**Selected excerpt**:
-- start --

Here’s Part 1: How We Live With Contradictions and Part 2: Outsmarting Yourself for your listening pleasure. Cognitive dissonance is one of those terms that I probably learned about in Psych 101 but never truly understood. And because it’s woven into the lexicon, I’ve most definitely used it inappropriately. For those of you in the same boat, here is the definition of cognitive dissonance: when you have two beliefs that contradict one another. This doesn't feel good and because it doesn’t feel good (or, in psychology terms, is aversive) we try to reduce the dissonance by changing one of the beliefs. Or, as Arason explains in Part 2 of the podcast, by making up a story about why we believe what we believe or did what we did. It reminded me of the work of psychologist Dan Gilbert, who found that fewer choices and more concrete choices tend to make people happier.


What does all this have to do with health? In Part 2, Aranson talks about his work in health education, specifically sex education, when he created interventions aimed at increasing condom use. The interventions that spurred increased condom use in the short term didn’t work to change behavior in the long term. That is until Aranson had students create videos of themselves presenting why condom use was so important and encouraging others to use condoms and told the students it would be part of a high school health curriculum. This intervention produced significant increases in condom use that persisted to the 6-month mark.


Basically, if you make a video of yourself espousing the benefits of a health behavior that you think other people will see, you want to become a person who also does that health behavior. Not doing the health behavior and teaching others to do it would result in cognitive dissonance. We might, therefore, have students teach others in the community (in a very, very visible way) about the very health behavior that we are trying to encourage.

-- end --

**Source excerpt**:
-- start --

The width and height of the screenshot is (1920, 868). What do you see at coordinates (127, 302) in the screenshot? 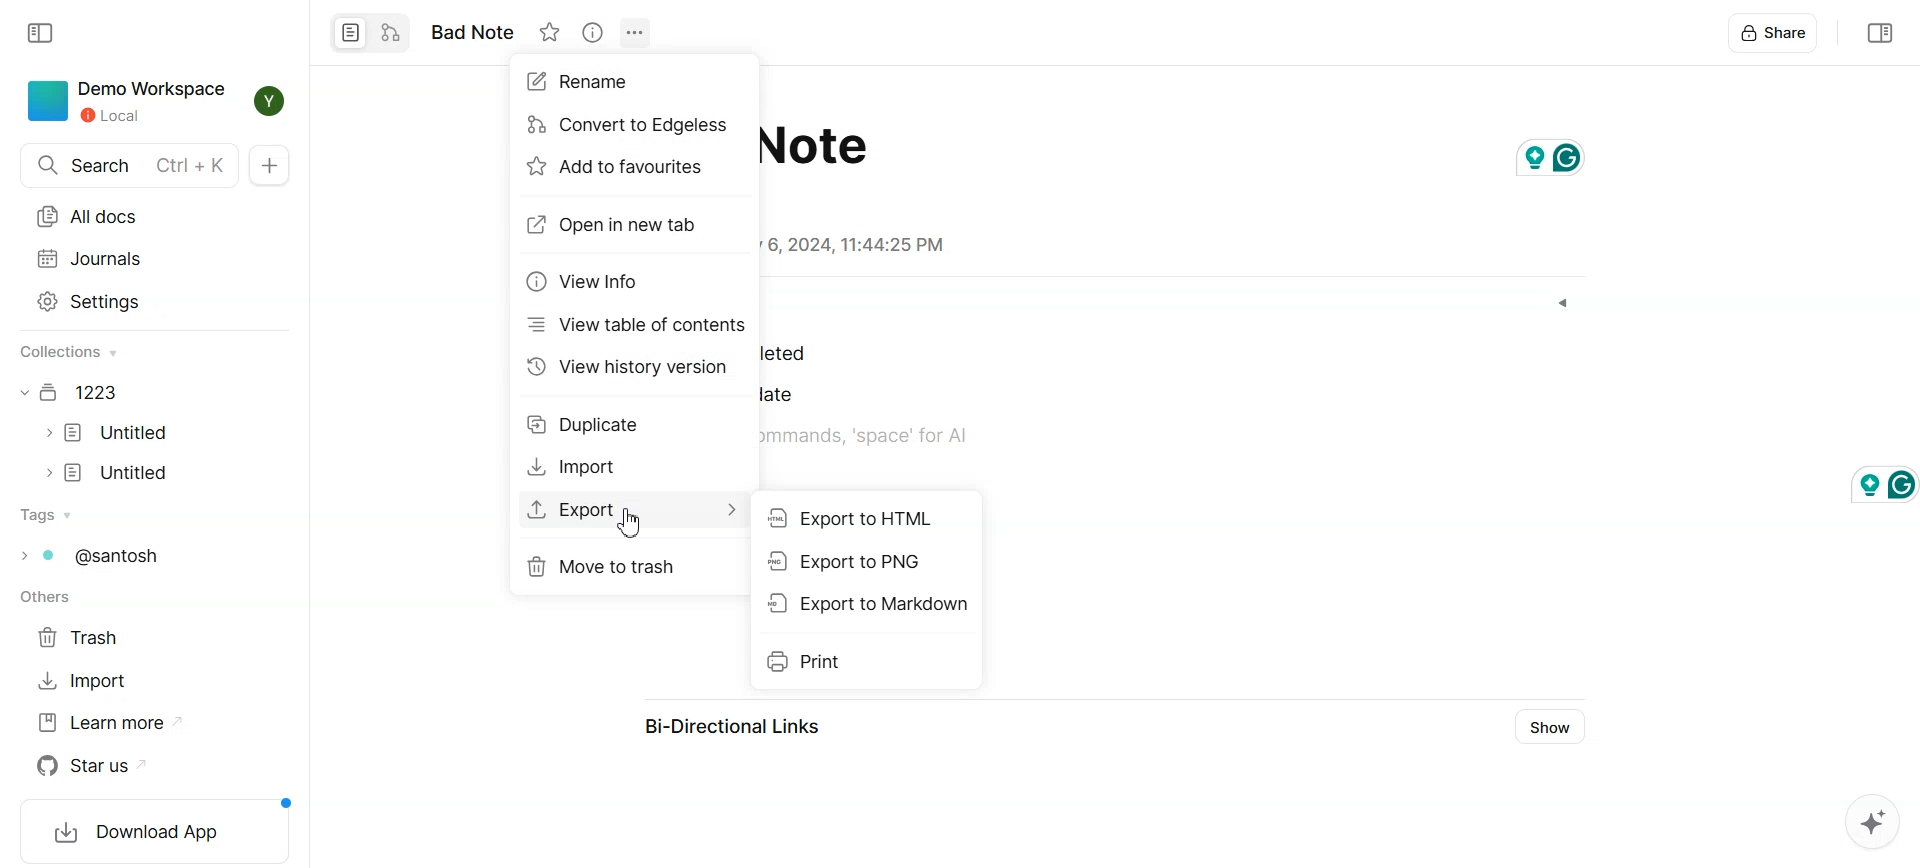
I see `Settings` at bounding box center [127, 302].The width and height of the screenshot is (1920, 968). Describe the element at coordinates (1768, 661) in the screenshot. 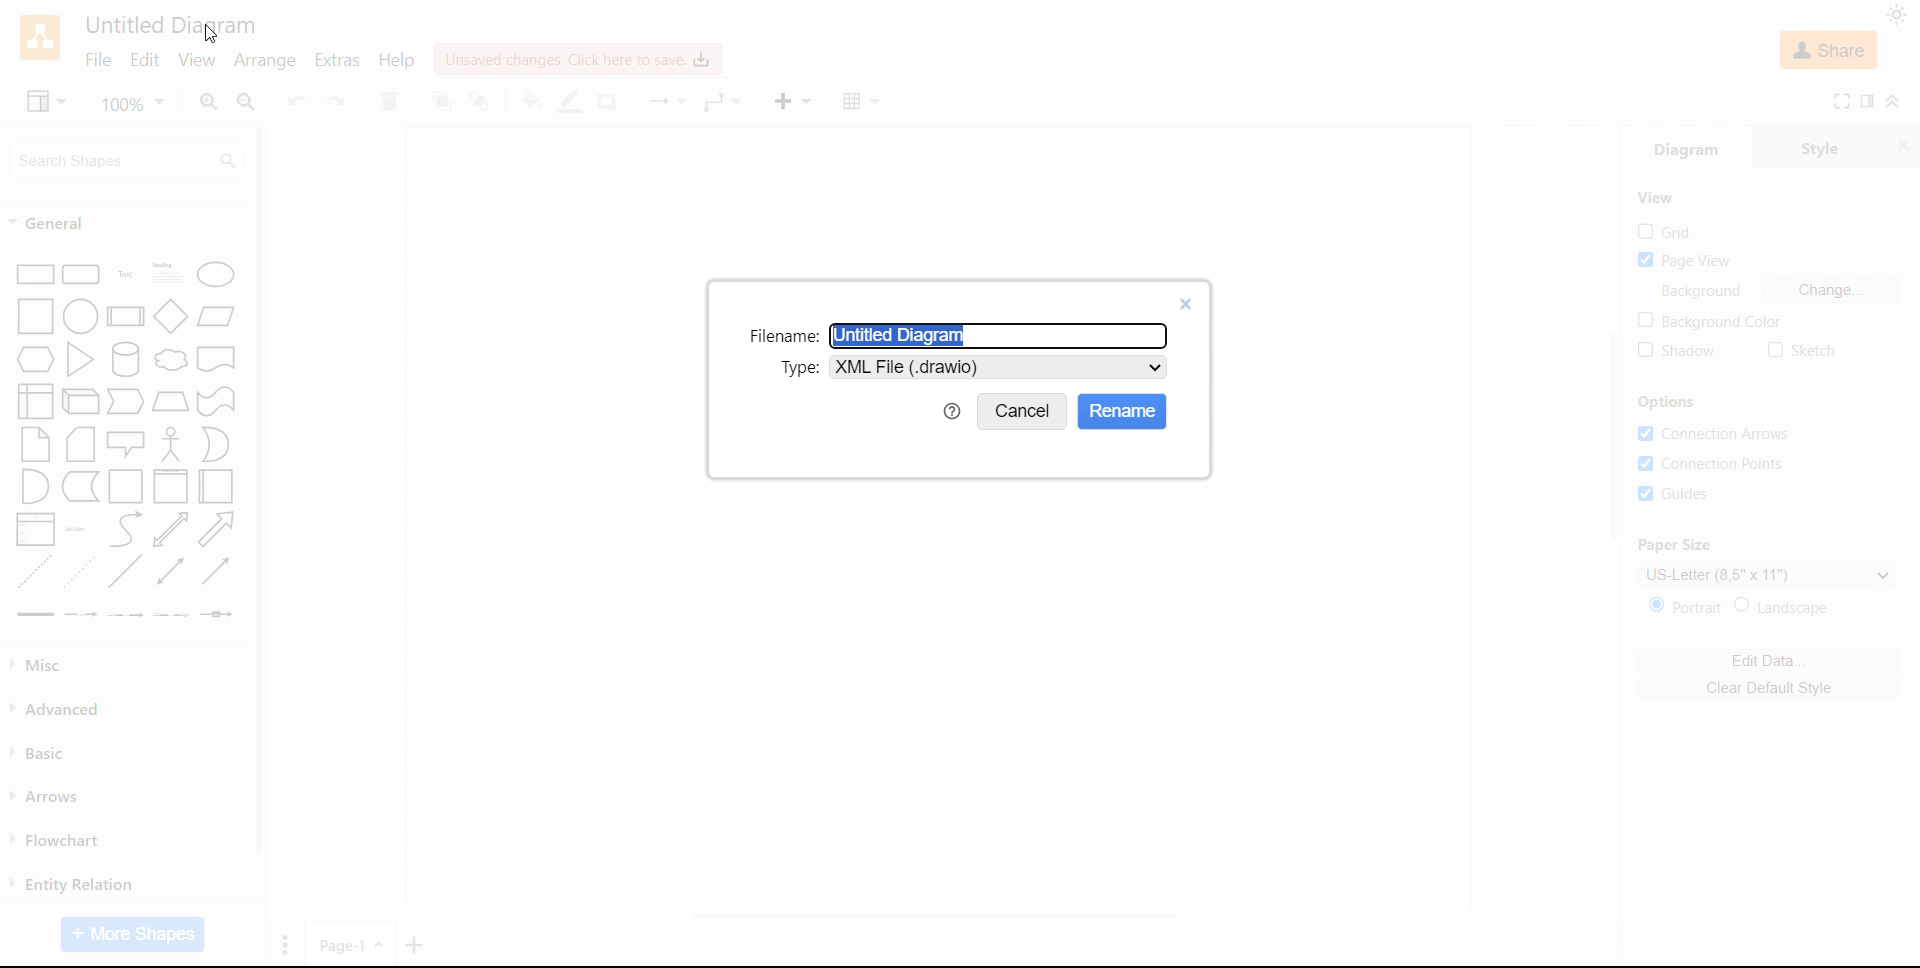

-- end --

**Instructions for the task**: In the text on cognitive dissonance and health, translate this sentence into Spanish: "Not doing the health behavior and teaching others to do it would result in cognitive dissonance."

**Task response**: No practicar la conducta de salud y enseñar a otros a practicarla provocaría disonancia cognitiva.